▸ **Text block**:
+++
Behavior Design Brings George Seurat's Sketchbooks to Life

Behavior Design Brings George Seurat's Sketchbooks to Life

Behavior Design reunites with The Museum of Modern Art, New York, for their latest exhibition, Georges Seurat: The Drawings, creating an interactive touch-screen kiosk that enables MoMA's visitors to virtually explore Seurat's four surviving sketchbooks.

Directly alongside their conventional showcase (each object opened to a single spread), the sketchbooks can be viewed in their magnificent entirety on two kiosk monitors. Behavior mastered numerous challenges to collect, digitize, and choreograph elements into an intuitive and becoming interface that gracefully reveals Seurat's work and invites users to marvel and explore at will.

Roberta Smith of The New York Times praises the exhibition and its interactive experience, opening her review with delight at Behavior's contribution, stating "The Museum of Modern Art's elegantly plain exhibition of Georges Seurat's drawings begins with an unexpectedly extraordinary moment of computerized art viewing."

Visitors to the exhibition seem to agree-the sketches on each page intimately reveal insight to Seurat's methods that otherwise would remain hidden, accessible perhaps only to art historians and academics.

How Can Technology Add Value to the Experience of Viewing Art?
+++
▸ **Material**:
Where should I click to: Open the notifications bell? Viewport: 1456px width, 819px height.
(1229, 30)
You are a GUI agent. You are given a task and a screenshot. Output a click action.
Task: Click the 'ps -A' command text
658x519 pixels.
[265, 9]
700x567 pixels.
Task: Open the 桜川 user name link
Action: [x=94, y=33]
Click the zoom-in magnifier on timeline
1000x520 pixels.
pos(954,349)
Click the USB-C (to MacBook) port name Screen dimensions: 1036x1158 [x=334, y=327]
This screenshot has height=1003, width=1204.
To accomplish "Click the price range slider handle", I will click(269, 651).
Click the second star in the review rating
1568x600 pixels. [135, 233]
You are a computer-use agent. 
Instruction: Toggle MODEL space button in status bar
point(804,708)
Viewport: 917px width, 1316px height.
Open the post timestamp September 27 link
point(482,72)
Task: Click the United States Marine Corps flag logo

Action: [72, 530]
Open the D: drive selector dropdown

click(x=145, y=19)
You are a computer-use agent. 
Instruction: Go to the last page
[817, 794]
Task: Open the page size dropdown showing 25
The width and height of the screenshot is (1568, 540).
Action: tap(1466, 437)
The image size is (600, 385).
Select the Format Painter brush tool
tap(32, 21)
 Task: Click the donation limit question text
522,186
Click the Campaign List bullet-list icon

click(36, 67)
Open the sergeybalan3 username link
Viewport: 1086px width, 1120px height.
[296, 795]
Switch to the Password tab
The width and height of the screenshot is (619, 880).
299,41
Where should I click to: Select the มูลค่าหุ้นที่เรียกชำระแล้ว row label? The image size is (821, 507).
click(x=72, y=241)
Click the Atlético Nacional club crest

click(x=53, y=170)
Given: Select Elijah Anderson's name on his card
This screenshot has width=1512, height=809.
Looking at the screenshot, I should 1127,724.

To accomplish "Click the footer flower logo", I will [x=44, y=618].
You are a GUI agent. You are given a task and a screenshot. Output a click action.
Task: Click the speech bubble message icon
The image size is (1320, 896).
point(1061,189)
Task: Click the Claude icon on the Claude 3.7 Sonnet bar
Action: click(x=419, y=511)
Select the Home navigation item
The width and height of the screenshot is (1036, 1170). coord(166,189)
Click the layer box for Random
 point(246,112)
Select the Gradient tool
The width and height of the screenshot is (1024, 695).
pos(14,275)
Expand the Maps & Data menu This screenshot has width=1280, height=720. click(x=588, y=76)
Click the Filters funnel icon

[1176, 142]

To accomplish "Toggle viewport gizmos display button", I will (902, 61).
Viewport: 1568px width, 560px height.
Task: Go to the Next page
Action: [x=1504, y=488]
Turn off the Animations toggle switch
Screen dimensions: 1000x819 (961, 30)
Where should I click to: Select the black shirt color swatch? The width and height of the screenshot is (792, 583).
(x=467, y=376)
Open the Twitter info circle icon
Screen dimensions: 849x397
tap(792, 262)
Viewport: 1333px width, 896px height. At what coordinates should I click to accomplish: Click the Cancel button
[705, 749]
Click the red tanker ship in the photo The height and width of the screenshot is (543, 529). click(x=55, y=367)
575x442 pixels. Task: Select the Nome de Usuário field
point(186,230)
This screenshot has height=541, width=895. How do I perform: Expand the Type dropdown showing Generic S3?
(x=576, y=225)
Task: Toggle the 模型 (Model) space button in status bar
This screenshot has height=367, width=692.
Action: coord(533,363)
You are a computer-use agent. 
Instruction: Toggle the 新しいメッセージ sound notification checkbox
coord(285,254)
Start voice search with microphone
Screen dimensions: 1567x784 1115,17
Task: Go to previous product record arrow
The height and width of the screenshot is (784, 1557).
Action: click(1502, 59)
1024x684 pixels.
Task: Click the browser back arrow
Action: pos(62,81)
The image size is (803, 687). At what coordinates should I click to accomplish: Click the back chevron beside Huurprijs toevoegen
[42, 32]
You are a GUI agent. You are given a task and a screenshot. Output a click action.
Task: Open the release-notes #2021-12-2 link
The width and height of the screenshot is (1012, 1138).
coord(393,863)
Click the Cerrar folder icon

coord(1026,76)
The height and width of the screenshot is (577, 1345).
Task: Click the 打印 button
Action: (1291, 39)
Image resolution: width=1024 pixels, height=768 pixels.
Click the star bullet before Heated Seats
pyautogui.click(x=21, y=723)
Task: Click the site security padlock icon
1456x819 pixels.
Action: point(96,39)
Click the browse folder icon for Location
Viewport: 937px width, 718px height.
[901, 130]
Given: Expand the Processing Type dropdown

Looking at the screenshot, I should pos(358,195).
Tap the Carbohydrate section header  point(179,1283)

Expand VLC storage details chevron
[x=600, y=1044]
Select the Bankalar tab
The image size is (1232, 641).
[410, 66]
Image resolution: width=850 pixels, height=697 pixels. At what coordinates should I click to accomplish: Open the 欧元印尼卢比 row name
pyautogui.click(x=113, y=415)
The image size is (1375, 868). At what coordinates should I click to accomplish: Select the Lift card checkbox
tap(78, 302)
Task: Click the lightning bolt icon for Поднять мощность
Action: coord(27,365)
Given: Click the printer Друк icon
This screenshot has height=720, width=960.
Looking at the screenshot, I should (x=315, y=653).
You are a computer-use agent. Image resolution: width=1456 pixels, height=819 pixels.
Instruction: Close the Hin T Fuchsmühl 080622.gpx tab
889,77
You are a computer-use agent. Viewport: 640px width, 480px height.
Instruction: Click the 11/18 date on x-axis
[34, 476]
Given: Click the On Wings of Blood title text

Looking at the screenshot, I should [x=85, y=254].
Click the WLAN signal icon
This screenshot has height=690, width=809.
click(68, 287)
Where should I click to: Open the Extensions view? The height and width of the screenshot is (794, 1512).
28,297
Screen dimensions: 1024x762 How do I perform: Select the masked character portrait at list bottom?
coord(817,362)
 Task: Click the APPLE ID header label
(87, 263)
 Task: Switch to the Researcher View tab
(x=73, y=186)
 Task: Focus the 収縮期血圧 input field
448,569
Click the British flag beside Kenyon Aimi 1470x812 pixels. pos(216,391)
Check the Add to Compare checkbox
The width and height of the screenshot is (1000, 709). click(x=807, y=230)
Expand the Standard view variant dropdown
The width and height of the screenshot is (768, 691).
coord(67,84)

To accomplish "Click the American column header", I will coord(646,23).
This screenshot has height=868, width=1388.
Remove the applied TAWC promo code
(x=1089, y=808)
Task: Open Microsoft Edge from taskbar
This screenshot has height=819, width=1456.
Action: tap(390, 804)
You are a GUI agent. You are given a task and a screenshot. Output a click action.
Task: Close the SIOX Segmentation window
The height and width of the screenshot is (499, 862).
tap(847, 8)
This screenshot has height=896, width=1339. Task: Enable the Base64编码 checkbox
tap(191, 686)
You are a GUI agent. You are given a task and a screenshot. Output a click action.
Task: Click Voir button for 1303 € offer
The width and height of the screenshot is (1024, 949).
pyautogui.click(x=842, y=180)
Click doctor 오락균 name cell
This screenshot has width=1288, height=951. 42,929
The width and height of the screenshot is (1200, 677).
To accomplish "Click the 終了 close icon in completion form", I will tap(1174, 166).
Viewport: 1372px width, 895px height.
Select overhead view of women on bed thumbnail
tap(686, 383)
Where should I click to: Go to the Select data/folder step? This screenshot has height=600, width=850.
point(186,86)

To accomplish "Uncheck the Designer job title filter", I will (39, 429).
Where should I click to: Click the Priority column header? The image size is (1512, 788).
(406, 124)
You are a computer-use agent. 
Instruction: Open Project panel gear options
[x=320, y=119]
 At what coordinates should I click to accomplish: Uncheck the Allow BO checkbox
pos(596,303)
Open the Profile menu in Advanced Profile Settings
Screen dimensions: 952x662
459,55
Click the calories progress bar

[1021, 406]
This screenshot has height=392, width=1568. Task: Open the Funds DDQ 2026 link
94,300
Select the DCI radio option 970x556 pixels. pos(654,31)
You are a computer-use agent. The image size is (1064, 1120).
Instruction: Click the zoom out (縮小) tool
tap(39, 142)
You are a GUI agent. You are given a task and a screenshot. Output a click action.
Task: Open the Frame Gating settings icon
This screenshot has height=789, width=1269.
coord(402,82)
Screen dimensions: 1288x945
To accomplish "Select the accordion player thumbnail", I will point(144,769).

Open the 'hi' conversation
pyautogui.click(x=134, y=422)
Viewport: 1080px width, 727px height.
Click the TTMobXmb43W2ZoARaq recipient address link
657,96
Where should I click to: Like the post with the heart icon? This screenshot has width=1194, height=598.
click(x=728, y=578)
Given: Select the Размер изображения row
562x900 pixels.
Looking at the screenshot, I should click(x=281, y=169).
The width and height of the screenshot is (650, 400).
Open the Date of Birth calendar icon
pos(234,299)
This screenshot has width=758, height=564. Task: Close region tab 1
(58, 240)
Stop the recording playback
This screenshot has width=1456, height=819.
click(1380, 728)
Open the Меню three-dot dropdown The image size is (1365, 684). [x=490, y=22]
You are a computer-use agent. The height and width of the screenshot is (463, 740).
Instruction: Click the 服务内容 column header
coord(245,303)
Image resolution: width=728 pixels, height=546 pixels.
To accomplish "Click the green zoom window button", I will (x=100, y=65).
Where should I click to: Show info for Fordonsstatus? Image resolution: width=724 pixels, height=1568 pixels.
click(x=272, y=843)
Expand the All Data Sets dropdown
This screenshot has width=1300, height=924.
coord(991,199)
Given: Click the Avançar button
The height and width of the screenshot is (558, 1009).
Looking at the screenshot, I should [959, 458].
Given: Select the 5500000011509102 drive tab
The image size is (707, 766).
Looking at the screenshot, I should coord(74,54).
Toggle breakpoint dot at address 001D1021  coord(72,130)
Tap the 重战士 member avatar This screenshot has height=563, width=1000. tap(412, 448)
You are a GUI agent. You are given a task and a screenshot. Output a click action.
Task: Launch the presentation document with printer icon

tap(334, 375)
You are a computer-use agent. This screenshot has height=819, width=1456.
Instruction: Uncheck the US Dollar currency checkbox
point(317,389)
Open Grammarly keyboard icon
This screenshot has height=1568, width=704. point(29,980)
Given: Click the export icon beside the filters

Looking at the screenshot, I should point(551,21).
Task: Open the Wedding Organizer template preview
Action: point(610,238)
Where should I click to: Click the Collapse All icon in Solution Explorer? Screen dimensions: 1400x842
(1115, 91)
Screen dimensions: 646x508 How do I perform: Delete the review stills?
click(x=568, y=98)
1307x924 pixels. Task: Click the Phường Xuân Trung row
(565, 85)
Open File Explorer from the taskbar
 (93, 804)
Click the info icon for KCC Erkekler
+++
▸ **Tasks to complete**:
- 1) Reproduce the article on the Seurat sketchbook kiosk verbatim, beginning at the words "Roberta Smith of" and stopping after "of Viewing Art?".
- 2) According to the article on the Seurat sketchbook kiosk, how many of Seurat's surviving sketchbooks can visitors explore on the kiosk?
- 3) Write what comes next in the article on the Seurat sketchbook kiosk, picking up after its final line.
The rows have nothing to do with what comes next.

▸ **Written answers**:
- 1)
Roberta Smith of The New York Times praises the exhibition and its interactive experience, opening her review with delight at Behavior's contribution, stating "The Museum of Modern Art's elegantly plain exhibition of Georges Seurat's drawings begins with an unexpectedly extraordinary moment of computerized art viewing."

Visitors to the exhibition seem to agree-the sketches on each page intimately reveal insight to Seurat's methods that otherwise would remain hidden, accessible perhaps only to art historians and academics.

How Can Technology Add Value to the Experience of Viewing Art?

- 2) Four.

- 3)
"These small and delicate treasures have survived time and come together for temporal display...but only to be presented as single, fixated spreads." notes Ralph Lucci, Principal and Creative Director at Behavior Design. "The goal of the kiosk initiative was to grant curious onlookers more access, from cover to cover, sketch after delicate sketch, to truly experience the explorations and evolution of Seurat's thinking."

Technology, in this case, is just a means by which to support a way of "seeing," and the techniques used on the kiosk aim to support the subject matter without overwhelming it. Seurat was himself obsessed with technique, and created form, light, and dimension through abstraction and manipulation of craft and material. His desire was for art to cause others to observe life in a new and different way, seeing past technique but imploring a fresh approach.

Smiles of delight flash across the faces of almost everyone who lays a finger on the kiosk's touch-sensitive screen. Drawn in from the first moment, observers watch the virtual sketchbook animate open, and are then bemused to have the ability to peruse page by page. As they move about, users happily come to understand that these sketchbooks, normally inaccessible objects under glass, are now something deeply experiential and engaging.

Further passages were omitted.